Num cenário em que a leniência e a complacência popular não só servem de anteparo para as mais desavexadas empulhações como incentivam a malandragem, mesmo as chamadas reservas morais da sociedade às vezes acabam contaminadas. Como na própria imprensa, cujos interesses e concessões em nome da sobrevivência têm freqüentemente comprometido seu desempenho. Comprometimento que vai de uma linha francamente chapa-branca, como a praticada pela CartaCapital, cujo alinhamento com o governo petista é assumido por sua própria chefia, ao antagonismo explícito de Veja, que voltou a fustigar o governo com a publicação do tal dossiê dos gastos do ex-presidente FHC. Ambas, por isso mesmo, distantes dos ideais de lisura e isenção que se esperam do bom jornalismo.
Sob as saias da ministra
Também aí a malandragem é patente, com o fingimento de uma integridade para inglês ver. Como é acreditar nas boas intenções dos que suspiram pelo esquerdismo retrógrado, encarnado por um petismo emasculado e impostores como Hugo Chávez, ou mesmo no idealismo de araque postulado por uma revista cujos podres, corajosamente revelados pelo jornalista Luis Nassif, ninguém minimamente politizado pode ignorar.

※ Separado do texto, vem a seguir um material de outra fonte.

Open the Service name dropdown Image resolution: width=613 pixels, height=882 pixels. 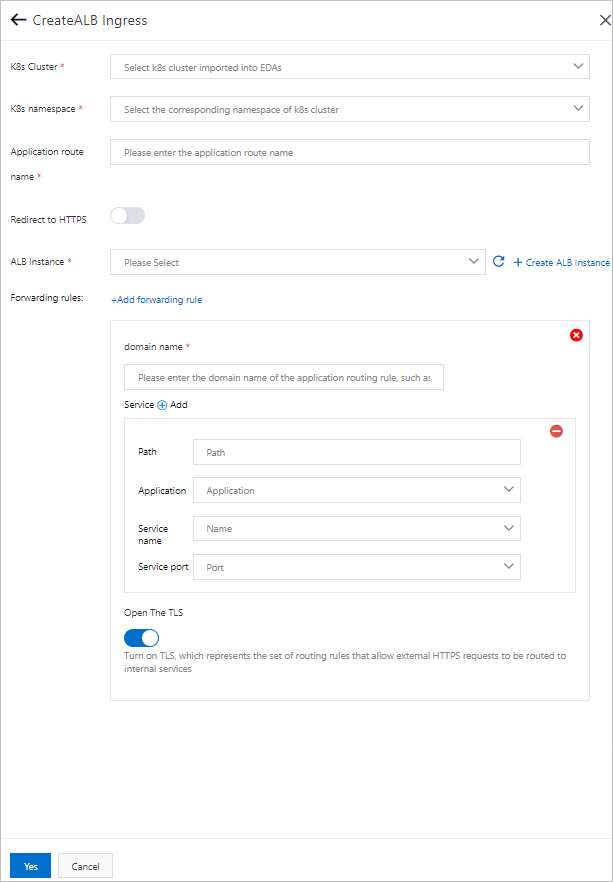[x=356, y=528]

Acusações que Veja, sintomaticamente, tem evitado comentar, preferindo ater-se às vias judiciais, o que parece lógico mas não deixa de soar como uma espécie de confissão de culpa. Afinal, não foram acusações superficiais e evasivas, e sim, uma longa série de relatos minuciosamente detalhados por um jornalista respeitado na praça. Sim, pois mesmo não se gostando do que Nassif escreve, tudo indica que a maior parte de suas denúncias são irrespondíveis. Daí, a revista ter optado pelo silêncio, mantendo as focinheiras até de seus notórios pitt-bulls.

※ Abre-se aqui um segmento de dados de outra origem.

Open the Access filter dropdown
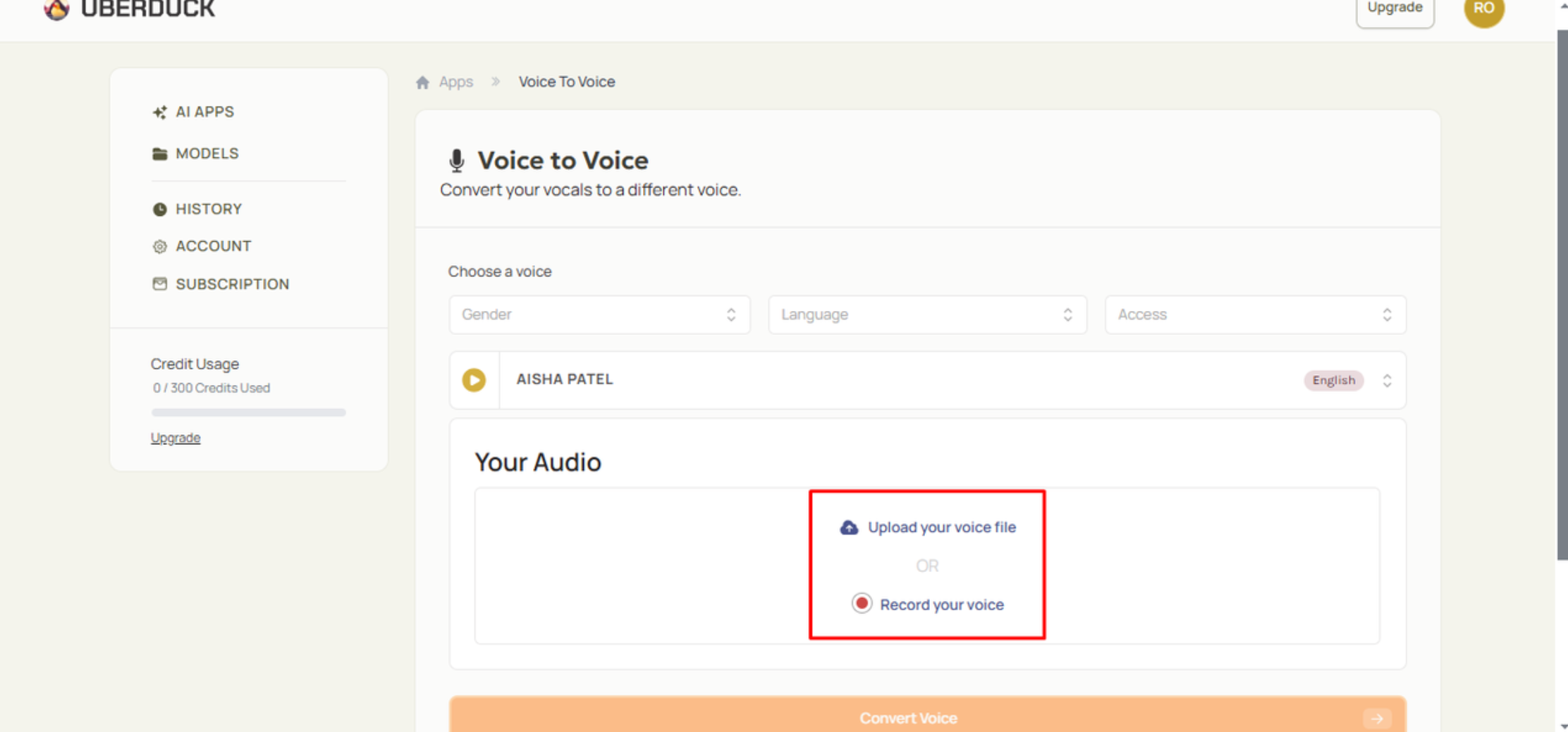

Enfim, como bem lembrou a comentarista global Miriam Leitão, dia desses, nada acontece no Brasil que não seja rapidamente eclipsado por fatos novos. E por suas respectivas versões, é claro. E eis que a própria Veja dá uma espécie de volta por cima com o furo da divulgação do tal dossiê elaborado sob as saias da ministra da Casa Civil, Dilma Rousseff. Dossiê, como bem enfocou a revista, obviamente produzido para inibir qualquer iniciativa da oposição no sentido de trazer ao conhecimento público os gastos presidenciais. Algo que a ministra, favorita de Lula para a sucessão presidencial, procurou negar sob a malandra alegação de que o levantamento destina-se a atender a uma solicitação do Tribunal de Contas da União. Como se este já não tivesse examinado e aprovado as contas de FHC há muito tempo atrás.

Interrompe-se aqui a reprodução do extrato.